Which people are named in the passage below about remembering King?
[EXTRACT PROVIDED Boundary: Start]
As Julian Bond put it, we don’t like to remember “the critic of capitalism, or the pacifist who declared all wars evil, or the man of God who argued” that a nation that chose “guns over butter” would end up starving its people and destroying its soul. The historical radicalism of King’s call to struggle has been stripped away, leaving only a soothing pablum of feel-good sentiments.

There is actually a justification for promoting this kind of cultural amnesia. Historian Ernest Renan argued that every nation is a community both of shared memory and of shared forgetting. Forgetting, wrote Renan, “is an essential factor in the history of a nation.” To the extent that we may become caught up in an endless cycle of fruitless recrimination, Renan may be right.

But I prefer the ancient wisdom of the Jewish tradition: only remembrance can bring redemption.
[EXTRACT PROVIDED Boundary: End]
[INFORMATION SHOWN Boundary: Start]
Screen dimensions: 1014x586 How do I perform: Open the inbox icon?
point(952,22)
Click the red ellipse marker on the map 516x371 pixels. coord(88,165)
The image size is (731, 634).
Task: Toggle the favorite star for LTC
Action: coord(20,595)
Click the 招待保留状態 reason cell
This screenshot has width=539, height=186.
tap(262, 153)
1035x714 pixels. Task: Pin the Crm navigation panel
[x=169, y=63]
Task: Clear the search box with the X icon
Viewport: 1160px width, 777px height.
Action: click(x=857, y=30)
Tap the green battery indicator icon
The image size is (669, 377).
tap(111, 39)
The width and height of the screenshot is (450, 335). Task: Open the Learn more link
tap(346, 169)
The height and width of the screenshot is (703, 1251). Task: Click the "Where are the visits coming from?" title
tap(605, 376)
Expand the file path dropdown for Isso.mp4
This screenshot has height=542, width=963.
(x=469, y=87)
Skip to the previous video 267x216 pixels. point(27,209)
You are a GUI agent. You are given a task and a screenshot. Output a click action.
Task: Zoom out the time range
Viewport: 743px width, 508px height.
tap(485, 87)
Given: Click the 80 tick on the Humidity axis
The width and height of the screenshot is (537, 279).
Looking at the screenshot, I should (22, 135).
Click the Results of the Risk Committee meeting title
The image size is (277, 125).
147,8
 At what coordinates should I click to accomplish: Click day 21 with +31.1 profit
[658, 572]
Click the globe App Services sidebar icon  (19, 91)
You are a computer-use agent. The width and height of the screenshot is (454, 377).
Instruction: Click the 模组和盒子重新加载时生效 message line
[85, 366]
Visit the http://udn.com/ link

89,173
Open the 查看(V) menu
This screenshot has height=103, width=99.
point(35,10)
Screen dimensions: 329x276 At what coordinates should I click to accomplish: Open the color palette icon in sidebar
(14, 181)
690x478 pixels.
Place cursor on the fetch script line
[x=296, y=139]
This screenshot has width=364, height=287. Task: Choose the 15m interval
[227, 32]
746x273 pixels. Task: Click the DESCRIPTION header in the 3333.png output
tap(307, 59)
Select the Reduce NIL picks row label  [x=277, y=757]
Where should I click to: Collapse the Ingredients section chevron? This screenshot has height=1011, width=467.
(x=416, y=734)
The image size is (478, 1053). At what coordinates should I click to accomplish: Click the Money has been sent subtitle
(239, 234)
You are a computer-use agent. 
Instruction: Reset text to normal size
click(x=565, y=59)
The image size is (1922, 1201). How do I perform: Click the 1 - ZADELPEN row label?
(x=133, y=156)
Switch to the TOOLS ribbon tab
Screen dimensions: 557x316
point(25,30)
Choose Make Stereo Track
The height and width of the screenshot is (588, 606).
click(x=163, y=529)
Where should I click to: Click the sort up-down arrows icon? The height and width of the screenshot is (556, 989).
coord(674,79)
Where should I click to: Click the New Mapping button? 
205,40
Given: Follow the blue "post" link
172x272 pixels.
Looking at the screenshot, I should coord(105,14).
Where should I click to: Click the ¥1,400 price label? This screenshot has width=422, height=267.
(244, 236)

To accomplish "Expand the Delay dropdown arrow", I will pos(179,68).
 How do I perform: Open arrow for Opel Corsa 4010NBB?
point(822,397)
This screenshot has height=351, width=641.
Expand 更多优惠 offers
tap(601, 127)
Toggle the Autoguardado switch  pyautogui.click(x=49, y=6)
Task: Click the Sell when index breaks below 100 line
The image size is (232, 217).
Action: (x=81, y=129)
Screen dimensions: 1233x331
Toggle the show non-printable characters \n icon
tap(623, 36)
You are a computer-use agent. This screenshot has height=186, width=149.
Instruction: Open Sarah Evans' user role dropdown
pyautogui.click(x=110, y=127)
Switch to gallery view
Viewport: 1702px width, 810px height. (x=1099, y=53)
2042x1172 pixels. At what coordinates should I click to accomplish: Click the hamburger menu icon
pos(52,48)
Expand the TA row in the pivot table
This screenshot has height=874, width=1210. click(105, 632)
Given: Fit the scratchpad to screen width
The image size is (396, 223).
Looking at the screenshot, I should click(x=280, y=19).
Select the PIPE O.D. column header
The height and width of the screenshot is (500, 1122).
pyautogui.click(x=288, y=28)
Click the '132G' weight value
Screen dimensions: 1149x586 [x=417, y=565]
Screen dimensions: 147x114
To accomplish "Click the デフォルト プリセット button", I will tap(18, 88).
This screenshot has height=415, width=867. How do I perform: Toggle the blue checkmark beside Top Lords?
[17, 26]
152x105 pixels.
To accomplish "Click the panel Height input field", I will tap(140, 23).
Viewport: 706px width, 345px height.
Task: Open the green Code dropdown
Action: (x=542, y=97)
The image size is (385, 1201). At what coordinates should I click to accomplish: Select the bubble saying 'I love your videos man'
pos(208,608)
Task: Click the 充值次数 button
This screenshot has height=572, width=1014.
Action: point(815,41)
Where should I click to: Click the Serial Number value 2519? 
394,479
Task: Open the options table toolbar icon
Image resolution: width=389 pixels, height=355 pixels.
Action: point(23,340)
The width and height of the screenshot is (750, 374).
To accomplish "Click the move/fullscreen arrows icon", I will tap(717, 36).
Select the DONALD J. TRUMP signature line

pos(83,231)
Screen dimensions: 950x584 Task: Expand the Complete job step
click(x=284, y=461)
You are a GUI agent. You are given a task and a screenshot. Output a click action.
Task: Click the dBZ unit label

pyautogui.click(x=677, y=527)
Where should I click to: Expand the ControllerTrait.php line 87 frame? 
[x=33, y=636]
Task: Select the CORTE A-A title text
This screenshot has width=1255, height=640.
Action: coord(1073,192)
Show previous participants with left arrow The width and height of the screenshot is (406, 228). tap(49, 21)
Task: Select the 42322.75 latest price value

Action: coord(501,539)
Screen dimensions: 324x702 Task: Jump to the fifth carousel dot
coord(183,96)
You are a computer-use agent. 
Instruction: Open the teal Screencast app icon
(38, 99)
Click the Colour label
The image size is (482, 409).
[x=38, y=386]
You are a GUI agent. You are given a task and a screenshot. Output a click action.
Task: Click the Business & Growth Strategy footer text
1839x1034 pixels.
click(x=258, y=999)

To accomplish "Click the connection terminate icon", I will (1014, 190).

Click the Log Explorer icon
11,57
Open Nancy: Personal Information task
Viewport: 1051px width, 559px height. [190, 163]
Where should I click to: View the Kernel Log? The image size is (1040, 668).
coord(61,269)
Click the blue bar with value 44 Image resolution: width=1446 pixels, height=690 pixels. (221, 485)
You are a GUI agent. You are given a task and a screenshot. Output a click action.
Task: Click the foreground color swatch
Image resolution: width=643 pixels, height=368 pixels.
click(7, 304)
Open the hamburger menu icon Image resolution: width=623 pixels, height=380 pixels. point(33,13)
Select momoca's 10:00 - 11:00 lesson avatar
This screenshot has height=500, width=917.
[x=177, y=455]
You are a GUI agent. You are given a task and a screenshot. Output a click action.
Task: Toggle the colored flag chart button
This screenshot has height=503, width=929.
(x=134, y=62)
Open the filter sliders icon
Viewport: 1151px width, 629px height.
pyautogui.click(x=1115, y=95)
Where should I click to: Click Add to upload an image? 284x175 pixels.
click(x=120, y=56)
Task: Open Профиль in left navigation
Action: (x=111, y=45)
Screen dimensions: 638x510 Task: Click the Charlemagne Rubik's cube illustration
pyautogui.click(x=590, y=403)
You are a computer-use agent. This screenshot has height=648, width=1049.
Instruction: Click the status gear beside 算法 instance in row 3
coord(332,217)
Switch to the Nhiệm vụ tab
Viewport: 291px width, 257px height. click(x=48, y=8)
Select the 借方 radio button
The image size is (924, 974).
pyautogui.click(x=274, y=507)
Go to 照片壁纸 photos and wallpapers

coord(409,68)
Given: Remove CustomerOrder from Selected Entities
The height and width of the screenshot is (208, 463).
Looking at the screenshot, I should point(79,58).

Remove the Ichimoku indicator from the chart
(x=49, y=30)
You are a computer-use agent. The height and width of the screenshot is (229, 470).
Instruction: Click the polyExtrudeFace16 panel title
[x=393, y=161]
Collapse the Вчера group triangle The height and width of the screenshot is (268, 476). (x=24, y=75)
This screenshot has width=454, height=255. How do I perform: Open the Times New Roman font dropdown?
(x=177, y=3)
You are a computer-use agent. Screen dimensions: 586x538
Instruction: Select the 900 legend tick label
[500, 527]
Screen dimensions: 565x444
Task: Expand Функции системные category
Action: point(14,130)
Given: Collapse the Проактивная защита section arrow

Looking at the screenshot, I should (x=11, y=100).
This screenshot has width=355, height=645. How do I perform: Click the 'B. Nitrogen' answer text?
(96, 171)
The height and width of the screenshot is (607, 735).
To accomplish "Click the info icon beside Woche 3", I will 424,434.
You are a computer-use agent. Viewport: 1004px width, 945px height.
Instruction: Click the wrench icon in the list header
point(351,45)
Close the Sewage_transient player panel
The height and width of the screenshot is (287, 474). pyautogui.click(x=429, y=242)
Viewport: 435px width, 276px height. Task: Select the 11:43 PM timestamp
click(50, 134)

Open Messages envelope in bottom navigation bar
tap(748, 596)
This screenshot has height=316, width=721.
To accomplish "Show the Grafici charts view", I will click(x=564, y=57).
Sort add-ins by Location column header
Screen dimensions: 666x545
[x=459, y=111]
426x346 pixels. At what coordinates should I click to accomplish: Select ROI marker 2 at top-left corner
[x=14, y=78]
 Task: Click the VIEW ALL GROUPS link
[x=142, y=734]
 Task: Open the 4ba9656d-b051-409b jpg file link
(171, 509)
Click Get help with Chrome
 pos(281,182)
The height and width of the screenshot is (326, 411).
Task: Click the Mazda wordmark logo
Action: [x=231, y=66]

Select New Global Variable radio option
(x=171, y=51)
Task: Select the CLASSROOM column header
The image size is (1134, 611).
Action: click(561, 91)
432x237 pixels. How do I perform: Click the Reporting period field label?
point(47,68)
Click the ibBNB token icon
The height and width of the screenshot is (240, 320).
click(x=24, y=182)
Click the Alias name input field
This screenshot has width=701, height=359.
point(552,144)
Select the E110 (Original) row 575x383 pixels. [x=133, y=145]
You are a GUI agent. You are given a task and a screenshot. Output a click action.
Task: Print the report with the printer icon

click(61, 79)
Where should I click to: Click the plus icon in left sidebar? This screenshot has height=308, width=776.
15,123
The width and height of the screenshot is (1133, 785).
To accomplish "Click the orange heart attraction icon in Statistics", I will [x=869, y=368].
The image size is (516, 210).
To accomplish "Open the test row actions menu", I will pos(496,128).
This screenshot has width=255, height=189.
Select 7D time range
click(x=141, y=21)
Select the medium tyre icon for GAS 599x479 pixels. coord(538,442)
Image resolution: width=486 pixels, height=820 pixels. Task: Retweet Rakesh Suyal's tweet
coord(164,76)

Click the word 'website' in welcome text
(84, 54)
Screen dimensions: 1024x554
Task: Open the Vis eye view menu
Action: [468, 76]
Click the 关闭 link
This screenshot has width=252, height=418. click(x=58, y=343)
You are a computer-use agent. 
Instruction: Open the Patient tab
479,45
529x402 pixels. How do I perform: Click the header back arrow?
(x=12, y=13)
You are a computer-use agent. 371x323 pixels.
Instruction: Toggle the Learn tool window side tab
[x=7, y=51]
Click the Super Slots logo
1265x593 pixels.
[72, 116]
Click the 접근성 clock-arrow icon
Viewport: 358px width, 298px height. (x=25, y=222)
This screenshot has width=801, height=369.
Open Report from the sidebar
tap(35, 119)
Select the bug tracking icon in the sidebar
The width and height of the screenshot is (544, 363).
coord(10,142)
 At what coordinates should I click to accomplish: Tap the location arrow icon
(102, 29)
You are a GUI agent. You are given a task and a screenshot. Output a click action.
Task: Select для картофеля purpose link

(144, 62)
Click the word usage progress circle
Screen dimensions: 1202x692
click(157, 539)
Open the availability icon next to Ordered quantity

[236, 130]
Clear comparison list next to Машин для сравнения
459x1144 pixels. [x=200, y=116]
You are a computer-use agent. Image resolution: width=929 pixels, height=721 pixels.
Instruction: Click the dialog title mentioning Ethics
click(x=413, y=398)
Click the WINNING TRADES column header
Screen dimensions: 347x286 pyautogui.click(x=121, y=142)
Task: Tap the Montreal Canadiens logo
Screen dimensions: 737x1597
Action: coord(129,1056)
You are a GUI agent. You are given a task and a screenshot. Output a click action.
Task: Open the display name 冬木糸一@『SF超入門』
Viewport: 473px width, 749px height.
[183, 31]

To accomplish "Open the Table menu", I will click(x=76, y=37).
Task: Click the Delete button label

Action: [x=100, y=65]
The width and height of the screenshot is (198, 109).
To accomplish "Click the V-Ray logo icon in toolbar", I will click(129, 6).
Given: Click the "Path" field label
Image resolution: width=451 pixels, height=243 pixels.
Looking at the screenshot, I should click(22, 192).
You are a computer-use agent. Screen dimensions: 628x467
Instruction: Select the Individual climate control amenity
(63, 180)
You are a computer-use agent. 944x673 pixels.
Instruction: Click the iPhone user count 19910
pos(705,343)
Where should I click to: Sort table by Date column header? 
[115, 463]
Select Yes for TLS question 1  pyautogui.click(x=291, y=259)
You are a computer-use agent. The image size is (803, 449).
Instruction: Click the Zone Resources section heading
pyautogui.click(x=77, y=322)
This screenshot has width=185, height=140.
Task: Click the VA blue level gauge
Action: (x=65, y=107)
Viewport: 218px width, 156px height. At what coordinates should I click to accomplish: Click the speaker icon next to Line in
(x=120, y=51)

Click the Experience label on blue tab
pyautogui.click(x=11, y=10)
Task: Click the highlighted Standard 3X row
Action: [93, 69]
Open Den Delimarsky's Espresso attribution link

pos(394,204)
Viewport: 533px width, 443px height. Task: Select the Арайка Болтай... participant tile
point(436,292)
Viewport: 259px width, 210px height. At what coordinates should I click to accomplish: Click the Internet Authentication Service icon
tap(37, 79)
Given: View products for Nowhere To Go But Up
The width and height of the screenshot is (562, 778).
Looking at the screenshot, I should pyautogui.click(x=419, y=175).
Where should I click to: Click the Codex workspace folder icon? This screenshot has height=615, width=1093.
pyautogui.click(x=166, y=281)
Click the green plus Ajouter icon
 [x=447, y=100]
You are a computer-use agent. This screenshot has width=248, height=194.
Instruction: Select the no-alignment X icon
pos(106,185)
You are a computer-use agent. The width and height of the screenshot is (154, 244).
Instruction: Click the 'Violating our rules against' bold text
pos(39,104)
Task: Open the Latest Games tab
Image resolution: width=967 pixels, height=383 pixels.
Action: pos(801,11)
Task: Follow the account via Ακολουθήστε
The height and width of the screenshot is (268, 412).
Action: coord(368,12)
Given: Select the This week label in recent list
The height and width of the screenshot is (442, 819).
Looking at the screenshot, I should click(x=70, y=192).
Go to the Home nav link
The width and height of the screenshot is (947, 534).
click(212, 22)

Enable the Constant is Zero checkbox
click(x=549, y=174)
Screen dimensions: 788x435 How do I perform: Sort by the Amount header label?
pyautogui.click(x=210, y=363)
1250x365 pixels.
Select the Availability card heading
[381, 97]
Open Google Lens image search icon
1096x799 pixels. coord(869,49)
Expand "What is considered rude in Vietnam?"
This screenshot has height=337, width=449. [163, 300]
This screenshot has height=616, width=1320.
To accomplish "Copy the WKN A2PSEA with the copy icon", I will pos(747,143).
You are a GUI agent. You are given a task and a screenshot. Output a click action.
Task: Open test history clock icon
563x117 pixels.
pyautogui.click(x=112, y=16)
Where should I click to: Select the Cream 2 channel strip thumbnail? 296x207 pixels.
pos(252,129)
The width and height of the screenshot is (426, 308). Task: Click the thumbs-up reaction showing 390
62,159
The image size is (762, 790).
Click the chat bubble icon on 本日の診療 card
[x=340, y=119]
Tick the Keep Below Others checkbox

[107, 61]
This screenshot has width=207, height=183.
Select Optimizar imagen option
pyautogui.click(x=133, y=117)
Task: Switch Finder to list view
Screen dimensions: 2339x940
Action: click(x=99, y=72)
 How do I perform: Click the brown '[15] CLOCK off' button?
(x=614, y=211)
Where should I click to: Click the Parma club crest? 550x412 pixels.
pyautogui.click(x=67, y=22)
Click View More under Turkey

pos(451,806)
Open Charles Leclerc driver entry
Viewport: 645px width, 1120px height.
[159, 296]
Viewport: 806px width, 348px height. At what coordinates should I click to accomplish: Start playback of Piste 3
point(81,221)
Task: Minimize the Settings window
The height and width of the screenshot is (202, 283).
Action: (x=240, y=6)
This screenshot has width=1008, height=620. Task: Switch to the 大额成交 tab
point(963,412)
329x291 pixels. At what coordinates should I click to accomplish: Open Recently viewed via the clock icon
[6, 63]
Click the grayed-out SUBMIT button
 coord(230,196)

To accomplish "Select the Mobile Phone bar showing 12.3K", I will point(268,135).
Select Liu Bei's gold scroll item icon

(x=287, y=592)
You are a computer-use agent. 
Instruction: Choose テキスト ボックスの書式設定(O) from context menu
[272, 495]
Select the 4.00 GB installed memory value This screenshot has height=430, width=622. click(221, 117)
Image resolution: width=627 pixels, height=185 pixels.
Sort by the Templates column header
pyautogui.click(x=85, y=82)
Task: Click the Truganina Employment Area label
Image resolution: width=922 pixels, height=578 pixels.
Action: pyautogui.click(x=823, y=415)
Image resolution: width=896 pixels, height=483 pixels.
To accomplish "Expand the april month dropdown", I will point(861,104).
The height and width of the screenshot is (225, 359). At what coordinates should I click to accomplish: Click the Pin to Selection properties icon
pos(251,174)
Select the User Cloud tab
[INFORMATION SHOWN Boundary: End]
→ **RESPONSE AREA**
Julian Bond, King, Ernest Renan